马车车夫立刻亢奋地抽动马鞭,马车丝毫不顾前方的人墙,直冲而前,看那架势,别说只是几个武林中人,就算前面是个悬崖火海,这辆马车也会毫不迟疑地轧过去。
几个守卫的人仓皇而惊骇地两边跳开,闪出一条路来,然后是继续仓皇恼火而无奈地躲避着车轮碾起四散飞溅的肮脏泥水。
“不好意思,我家掌门出去了,您请回吧。”昆仑院子的守卫不同往日。人人握着刀,眼睛朝外,一脸的如临大敌,连屋顶上都走着巡视的高手,远看去彷佛这个院子活了过来。在不安地蠕动着。
唐博脸上的笑容彷佛僵硬了,他捧着手上的锦盒,用他生平绝无仅有的低声下气的口吻说道:“小兄弟,我知道你家掌门不在家,但我有急事要见他,可否让我等他回来?”
“随便你。”回答是冷冰冰的。
“难道不让我家少爷进去等吗?”替唐博打伞的车夫怒不可遏地叫了起来,早知道这昆仑的人不过是一群进了中原的马匪,连请自己尊贵的少爷进去等的礼节都不懂。
“抱歉。”守卫的脸还是那么苍白,那是一种震惊恐惧加上战斗前兴奋的焦灼:“林羽先生走前吩咐,在他们回来之前,不许任何人进入我们的宅子。”
“混账你妈的!你知道唐门的地位吗?!”唐博还没说话,他的车夫已经把嘴伸过了少爷耳边,咆哮起来。

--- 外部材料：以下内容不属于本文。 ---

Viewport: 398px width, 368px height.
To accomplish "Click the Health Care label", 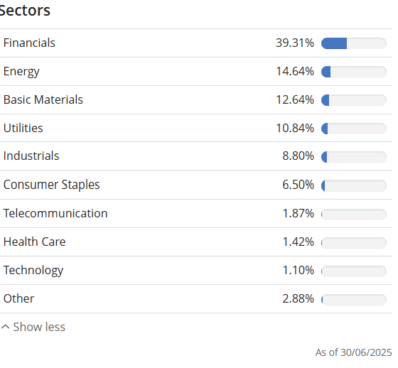I will [34, 242].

“闭嘴!”唐博回头怒道,背后那愤怒的猛虎立刻变成了受惊吓的小绵羊,再无声音。
“我在车里等。”唐博转头朝那昆仑弟子强笑了一下。
“请您把车移开这个街道。”守卫说道。
“什么?!”唐博的眼皮立刻吊了起来。
那年轻的弟子第一次遇到唐博这种眼神,也吓了一跳,他退后一步身不由己地解释道:“有刺客行刺我家掌门,这条街道只有我们昆仑一家院门。街道上如果有车辆,会影响我们的视线和听力,您明白?请去后街吧,或者去那边街口,反正院门前有长明灯,掌门回来你会看见的。”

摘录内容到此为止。